Le nom de ce processus sera "Il fera beau demain", un slogan destiné à créer un "mouvement positif, à l'heure où l'esprit est souvent très morose", a affirmé le président du parti, Maxime Prévot, devant plus d'un millier de sympathisants réunis à Namur Expo.

L'exercice se veut "ouvert, rassembleur et en mouvement". 

Après 18 années d'existence du parti, qui avait pris en 2002 la succession du PSC (Parti social-chrétien), les élections de mai dernier ont fait tomber le cdH à un plus bas historique.

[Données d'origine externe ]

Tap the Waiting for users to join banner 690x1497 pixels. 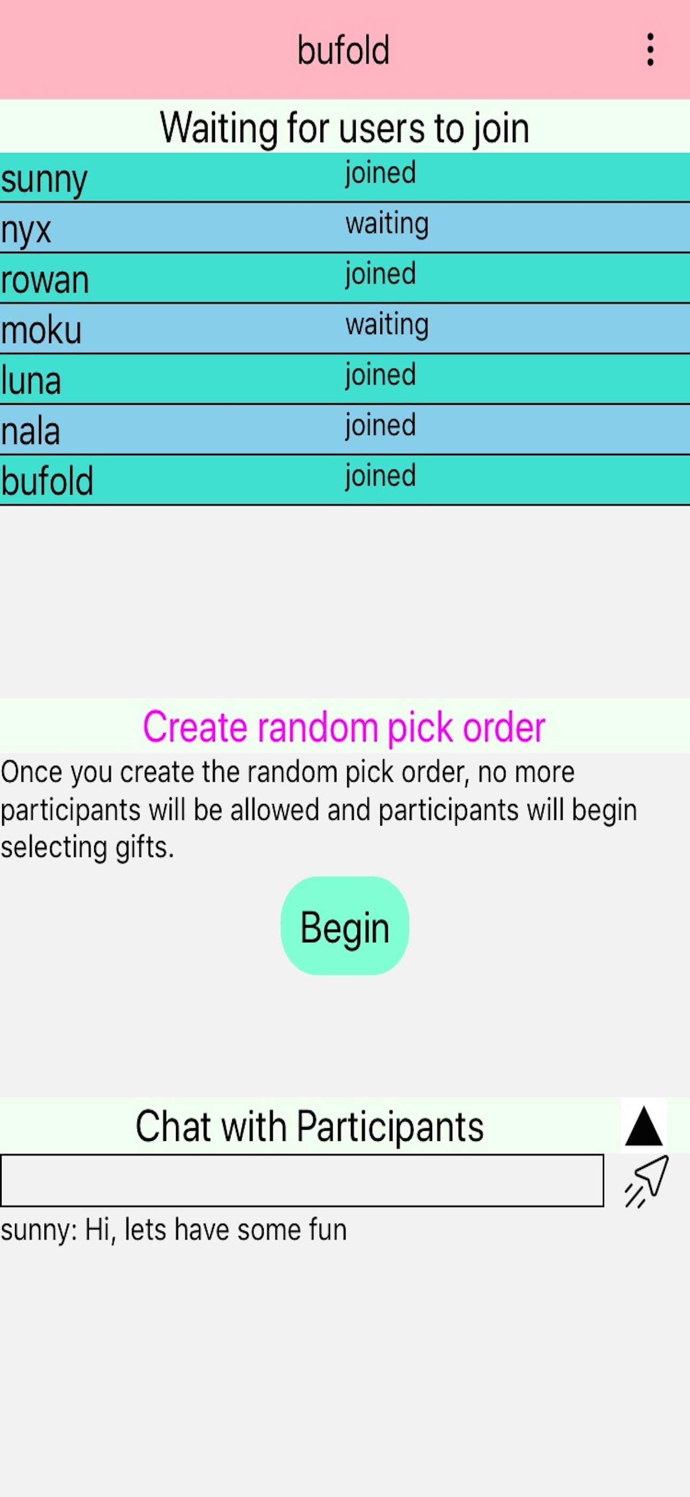(x=345, y=127)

Celle qui n'est plus aujourd'hui que la cinquième force du paysage politique francophone a donc décidé de se refonder en s'ouvrant à davantage de participation citoyenne. 

Le processus est donc aussi destiné à faire émerger une nouvelle génération, en réfléchissant au-delà des clivages classiques comme en témoigne le panel des invités du congrès: le philosophe français Luc Ferry (ex-ministre de l'Éducation sous Jacques Chirac), la porte-parole de Greenpeace Belgique et ancienne députée Ecolo Juliette Boulet, la secrétaire générale du Réseau wallon de lutte contre la pauvreté Christine Mahy, ainsi que, pour le côté entrepreneurial, Eric Domb, fondateur et président du parc animalier à succès Pairi Daiza.

Décidé à recréer des utopies là où le cdH est plutôt vu comme un parti de gestion, le futur parti-mouvement - dont le nom devra être choisi au terme du processus - devra offrir des réponses à sept domaines de "réenchantement", selon M. Prévot: l'esprit (éducation, culture, citoyenneté), le corps (sécurité, santé), le temps (équilibre travail-vie privée, déplacements), la nature (environnement, climat), la connexion (numérique, mobilité, territoire), l'initiative (emploi, entreprise, associatif) et la générosité (Sécu, vieillissement, réfugiés).

Pour structurer le processus participatif, le territoire francophone a été découpé en une septantaine de "bassins de vie". Dans chacun d'eux, un "coordinateur" est appelé à stimuler la refondation. Celle-ci s'appuie aussi sur de nouveaux outils, une application "ludique" pour favoriser le porte-à-porte et prendre le pouls de la population, une chaîne Youtube, etc.

Maxime Prévot espère lancer le nouveau mouvement au premier trimestre 2021.